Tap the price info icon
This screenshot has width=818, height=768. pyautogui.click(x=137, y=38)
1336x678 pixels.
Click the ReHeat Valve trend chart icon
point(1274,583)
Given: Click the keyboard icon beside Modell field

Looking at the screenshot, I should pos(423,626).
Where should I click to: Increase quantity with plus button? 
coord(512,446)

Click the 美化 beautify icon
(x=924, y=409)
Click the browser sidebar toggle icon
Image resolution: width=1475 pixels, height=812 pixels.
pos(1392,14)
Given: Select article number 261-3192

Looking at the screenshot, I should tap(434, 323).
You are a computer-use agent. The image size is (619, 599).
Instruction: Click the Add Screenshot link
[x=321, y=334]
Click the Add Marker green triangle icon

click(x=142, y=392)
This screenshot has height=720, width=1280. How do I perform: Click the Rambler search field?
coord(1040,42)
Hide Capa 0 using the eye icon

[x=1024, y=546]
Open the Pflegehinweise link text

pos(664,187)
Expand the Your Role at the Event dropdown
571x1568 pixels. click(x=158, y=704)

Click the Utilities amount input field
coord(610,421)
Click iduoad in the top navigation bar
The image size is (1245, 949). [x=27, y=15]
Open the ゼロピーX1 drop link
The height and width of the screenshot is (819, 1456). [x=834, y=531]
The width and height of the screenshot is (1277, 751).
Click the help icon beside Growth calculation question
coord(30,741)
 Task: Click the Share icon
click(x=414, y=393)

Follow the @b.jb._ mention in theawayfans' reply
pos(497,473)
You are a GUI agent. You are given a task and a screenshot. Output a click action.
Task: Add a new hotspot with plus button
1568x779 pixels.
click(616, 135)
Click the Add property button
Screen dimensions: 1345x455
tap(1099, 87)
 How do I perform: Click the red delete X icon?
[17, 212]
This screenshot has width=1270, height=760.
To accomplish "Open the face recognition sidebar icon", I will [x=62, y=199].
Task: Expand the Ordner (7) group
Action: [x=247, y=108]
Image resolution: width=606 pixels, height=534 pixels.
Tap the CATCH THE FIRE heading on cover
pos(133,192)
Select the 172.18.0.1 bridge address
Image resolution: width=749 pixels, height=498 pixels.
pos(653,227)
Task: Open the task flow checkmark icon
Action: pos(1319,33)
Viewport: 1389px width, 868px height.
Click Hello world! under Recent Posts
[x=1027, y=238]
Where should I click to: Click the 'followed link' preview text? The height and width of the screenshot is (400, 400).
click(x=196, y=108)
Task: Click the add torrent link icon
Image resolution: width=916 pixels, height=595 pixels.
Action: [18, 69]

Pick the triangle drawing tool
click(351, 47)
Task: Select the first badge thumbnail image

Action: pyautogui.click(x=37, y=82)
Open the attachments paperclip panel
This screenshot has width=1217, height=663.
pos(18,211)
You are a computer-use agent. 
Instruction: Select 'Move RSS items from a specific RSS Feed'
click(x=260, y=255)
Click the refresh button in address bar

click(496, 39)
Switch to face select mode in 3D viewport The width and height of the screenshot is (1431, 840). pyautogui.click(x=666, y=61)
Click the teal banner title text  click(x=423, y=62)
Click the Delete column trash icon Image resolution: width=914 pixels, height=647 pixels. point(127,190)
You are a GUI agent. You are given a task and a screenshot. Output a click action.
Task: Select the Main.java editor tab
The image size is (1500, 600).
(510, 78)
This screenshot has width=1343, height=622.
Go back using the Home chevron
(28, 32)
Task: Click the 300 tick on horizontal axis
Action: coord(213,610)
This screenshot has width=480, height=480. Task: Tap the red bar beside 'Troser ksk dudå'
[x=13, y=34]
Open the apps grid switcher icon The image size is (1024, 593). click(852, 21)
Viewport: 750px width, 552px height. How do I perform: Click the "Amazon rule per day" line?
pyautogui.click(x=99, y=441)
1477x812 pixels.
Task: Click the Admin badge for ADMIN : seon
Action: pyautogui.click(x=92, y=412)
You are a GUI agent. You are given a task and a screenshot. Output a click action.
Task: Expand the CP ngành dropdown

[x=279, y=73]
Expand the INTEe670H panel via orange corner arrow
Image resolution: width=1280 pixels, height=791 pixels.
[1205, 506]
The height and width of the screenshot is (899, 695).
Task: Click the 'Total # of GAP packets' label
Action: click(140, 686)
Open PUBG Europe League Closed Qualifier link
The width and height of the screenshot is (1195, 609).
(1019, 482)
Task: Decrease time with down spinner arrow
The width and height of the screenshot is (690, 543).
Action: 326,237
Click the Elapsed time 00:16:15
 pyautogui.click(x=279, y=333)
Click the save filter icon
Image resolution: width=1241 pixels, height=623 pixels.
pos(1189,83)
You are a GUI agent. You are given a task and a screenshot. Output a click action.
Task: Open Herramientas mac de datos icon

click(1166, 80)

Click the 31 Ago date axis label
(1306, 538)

┄┄┄┄┄┄┄┄┄┄

Problem to work on: Beginning with the line that holds "Expand the INTEe670H", copy the entries exactly to their last line, and leave out every earlier line.

Exercise solution:
Expand the INTEe670H panel via orange corner arrow
Image resolution: width=1280 pixels, height=791 pixels.
[1205, 506]
The height and width of the screenshot is (899, 695).
Task: Click the 'Total # of GAP packets' label
Action: click(140, 686)
Open PUBG Europe League Closed Qualifier link
The width and height of the screenshot is (1195, 609).
(1019, 482)
Task: Decrease time with down spinner arrow
The width and height of the screenshot is (690, 543).
Action: 326,237
Click the Elapsed time 00:16:15
 pyautogui.click(x=279, y=333)
Click the save filter icon
Image resolution: width=1241 pixels, height=623 pixels.
pos(1189,83)
You are a GUI agent. You are given a task and a screenshot. Output a click action.
Task: Open Herramientas mac de datos icon

click(1166, 80)

Click the 31 Ago date axis label
(1306, 538)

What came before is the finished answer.